• [WORK INSTRUCTION] Filter the entries, keeping every line with the string "heart".

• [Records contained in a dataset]
━━━━━━━━━━

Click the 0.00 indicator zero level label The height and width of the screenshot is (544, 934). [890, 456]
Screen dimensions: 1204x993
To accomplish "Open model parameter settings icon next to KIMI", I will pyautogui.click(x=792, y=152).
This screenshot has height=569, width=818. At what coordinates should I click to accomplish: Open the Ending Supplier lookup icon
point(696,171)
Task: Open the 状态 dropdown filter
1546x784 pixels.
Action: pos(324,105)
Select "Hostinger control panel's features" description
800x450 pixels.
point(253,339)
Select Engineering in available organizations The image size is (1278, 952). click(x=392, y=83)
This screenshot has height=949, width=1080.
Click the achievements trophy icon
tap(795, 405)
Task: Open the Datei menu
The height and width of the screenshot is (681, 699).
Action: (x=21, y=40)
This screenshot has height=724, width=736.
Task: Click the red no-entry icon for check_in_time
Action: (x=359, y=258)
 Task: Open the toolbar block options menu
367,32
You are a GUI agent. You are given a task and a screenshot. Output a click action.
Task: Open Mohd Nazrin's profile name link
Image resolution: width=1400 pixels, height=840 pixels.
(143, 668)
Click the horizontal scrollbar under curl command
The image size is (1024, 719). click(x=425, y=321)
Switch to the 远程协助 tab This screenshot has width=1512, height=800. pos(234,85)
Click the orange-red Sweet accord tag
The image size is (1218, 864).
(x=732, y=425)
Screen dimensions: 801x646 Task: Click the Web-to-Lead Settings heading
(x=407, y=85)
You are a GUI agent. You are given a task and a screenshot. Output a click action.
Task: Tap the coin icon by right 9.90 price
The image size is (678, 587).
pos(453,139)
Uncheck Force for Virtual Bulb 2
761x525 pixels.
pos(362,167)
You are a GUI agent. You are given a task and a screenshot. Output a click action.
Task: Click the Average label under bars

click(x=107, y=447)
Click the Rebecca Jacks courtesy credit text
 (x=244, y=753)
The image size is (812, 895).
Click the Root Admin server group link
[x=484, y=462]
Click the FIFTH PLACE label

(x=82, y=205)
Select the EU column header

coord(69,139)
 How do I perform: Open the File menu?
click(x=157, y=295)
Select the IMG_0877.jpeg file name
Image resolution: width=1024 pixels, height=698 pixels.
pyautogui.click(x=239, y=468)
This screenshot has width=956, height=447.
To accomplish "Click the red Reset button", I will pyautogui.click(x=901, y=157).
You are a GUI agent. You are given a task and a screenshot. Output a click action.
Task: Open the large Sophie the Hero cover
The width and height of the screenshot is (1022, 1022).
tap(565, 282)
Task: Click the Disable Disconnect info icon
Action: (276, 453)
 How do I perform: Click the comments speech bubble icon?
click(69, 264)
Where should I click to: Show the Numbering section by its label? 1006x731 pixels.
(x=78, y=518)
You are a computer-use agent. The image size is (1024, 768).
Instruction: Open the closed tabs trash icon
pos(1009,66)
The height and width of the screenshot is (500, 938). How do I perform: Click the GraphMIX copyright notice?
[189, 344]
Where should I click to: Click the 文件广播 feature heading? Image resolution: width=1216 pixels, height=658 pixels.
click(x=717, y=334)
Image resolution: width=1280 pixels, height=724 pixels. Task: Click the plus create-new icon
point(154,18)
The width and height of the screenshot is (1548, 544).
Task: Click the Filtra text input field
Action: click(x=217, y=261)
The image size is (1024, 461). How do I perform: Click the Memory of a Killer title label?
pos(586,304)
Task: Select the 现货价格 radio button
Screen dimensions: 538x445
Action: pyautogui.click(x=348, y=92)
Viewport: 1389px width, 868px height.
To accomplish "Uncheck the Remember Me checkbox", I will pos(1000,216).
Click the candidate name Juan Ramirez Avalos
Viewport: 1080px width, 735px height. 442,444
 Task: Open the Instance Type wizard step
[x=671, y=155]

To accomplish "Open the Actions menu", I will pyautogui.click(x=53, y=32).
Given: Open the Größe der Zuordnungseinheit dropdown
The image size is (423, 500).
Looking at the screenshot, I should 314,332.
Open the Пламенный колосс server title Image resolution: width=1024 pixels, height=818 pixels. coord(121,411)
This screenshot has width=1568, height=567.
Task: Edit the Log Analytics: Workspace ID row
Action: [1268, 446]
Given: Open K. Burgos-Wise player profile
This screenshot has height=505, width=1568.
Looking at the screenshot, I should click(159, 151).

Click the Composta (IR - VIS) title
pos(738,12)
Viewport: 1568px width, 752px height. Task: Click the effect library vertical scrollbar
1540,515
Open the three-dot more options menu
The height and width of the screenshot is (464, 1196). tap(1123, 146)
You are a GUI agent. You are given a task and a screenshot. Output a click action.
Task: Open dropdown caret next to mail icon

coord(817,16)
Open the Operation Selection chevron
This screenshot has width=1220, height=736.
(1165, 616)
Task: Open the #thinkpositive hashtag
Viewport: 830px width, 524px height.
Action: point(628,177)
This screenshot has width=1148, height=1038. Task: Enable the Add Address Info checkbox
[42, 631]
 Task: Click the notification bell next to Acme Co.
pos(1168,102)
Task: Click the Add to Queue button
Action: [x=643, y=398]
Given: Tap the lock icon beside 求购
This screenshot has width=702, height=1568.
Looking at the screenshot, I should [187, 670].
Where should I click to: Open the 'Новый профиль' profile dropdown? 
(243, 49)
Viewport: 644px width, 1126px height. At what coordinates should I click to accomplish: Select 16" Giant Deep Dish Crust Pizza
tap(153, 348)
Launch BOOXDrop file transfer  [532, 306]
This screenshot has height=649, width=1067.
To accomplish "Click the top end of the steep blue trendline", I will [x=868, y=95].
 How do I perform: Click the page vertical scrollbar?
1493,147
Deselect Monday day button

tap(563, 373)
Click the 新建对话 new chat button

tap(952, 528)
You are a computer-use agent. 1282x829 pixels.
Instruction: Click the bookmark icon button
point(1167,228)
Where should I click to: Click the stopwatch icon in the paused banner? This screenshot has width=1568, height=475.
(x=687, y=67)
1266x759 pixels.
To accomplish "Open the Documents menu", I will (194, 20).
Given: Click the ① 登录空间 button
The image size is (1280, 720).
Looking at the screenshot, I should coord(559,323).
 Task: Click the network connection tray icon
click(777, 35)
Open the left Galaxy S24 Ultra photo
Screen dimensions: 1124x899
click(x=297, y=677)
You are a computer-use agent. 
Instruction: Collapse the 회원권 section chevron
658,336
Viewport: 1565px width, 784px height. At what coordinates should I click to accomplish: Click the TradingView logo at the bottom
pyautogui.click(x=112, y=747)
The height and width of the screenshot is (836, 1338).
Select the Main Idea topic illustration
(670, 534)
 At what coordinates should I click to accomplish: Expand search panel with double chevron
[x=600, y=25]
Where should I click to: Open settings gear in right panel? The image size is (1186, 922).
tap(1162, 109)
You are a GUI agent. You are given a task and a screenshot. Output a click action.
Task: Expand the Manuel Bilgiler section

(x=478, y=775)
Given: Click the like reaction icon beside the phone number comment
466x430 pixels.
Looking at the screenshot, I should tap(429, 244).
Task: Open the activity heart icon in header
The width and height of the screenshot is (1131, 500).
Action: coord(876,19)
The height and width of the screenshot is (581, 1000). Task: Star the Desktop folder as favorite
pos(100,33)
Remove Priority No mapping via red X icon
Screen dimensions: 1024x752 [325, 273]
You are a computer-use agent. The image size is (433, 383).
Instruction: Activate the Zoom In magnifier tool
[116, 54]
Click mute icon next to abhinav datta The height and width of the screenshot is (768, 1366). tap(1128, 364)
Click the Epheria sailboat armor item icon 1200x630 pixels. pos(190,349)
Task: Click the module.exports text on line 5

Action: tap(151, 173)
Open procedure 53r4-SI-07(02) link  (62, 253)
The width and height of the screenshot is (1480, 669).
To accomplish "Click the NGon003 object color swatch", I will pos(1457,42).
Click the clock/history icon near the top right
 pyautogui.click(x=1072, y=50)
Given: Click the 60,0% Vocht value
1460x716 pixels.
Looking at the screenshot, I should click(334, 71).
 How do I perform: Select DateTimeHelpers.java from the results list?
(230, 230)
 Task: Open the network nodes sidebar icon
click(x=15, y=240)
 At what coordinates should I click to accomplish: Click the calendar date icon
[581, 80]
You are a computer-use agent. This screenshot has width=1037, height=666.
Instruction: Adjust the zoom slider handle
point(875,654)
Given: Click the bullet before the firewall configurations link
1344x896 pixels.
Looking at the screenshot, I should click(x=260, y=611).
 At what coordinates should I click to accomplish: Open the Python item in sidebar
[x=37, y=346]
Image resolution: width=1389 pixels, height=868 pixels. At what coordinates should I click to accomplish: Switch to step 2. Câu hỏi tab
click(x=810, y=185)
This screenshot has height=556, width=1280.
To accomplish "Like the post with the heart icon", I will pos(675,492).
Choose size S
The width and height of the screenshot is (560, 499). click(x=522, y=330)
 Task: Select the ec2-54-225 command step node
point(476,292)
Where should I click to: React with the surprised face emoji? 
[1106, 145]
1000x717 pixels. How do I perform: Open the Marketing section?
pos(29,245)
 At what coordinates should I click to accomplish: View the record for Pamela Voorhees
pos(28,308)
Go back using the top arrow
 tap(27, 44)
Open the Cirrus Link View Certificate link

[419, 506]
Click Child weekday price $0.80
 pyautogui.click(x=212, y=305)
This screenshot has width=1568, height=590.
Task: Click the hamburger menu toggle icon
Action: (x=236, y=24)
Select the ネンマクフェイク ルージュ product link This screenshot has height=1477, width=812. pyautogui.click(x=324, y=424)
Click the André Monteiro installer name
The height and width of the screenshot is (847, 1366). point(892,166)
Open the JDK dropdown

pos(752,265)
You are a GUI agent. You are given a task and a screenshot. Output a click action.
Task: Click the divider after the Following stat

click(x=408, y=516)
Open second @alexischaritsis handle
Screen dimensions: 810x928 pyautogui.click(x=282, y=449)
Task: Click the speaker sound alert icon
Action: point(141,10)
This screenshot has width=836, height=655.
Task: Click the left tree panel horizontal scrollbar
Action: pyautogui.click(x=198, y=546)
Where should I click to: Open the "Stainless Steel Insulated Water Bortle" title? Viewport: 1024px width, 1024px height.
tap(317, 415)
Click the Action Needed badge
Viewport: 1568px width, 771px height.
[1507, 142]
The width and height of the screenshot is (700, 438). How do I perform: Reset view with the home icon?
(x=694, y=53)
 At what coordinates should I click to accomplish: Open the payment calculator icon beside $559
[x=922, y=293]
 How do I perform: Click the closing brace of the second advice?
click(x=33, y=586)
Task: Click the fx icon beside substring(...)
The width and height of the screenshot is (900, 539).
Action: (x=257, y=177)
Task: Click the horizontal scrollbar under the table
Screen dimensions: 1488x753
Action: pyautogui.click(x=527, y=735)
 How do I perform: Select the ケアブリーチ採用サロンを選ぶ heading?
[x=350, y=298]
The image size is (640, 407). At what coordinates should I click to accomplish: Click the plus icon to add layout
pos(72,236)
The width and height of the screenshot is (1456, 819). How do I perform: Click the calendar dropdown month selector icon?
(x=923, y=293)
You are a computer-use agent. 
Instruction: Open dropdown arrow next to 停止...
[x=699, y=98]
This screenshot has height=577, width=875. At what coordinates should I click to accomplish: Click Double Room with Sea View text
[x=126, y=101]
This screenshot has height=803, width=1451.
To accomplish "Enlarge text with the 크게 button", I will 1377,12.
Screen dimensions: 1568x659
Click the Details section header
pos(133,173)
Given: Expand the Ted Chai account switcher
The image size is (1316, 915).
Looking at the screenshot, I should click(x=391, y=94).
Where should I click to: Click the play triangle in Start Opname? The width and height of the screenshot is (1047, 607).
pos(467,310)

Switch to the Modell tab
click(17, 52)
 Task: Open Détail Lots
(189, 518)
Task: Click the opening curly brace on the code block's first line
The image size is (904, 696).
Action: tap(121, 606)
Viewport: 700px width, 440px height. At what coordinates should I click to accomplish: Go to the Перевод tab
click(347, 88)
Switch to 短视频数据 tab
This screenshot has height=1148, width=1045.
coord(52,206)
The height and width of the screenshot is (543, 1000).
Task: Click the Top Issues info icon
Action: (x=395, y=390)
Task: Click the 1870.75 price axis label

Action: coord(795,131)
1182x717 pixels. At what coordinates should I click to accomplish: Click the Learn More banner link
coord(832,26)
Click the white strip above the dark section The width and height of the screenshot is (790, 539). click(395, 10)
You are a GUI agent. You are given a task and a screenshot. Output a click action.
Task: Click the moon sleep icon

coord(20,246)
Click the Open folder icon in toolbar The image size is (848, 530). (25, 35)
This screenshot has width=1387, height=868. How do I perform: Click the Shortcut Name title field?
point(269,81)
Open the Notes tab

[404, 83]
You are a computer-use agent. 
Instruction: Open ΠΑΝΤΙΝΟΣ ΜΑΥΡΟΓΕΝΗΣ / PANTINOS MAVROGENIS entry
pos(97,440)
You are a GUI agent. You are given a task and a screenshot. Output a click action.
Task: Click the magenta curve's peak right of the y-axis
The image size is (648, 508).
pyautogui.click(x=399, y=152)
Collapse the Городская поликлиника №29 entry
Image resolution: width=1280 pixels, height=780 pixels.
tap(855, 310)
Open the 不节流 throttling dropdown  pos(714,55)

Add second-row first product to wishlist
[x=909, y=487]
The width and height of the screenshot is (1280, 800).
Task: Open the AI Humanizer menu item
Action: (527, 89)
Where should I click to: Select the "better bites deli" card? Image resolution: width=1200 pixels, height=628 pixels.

━━━━━━━━━━

• [EXERCISE ANSWER]
Task: Open the activity heart icon in header
To accomplish "Like the post with the heart icon", I will pos(675,492).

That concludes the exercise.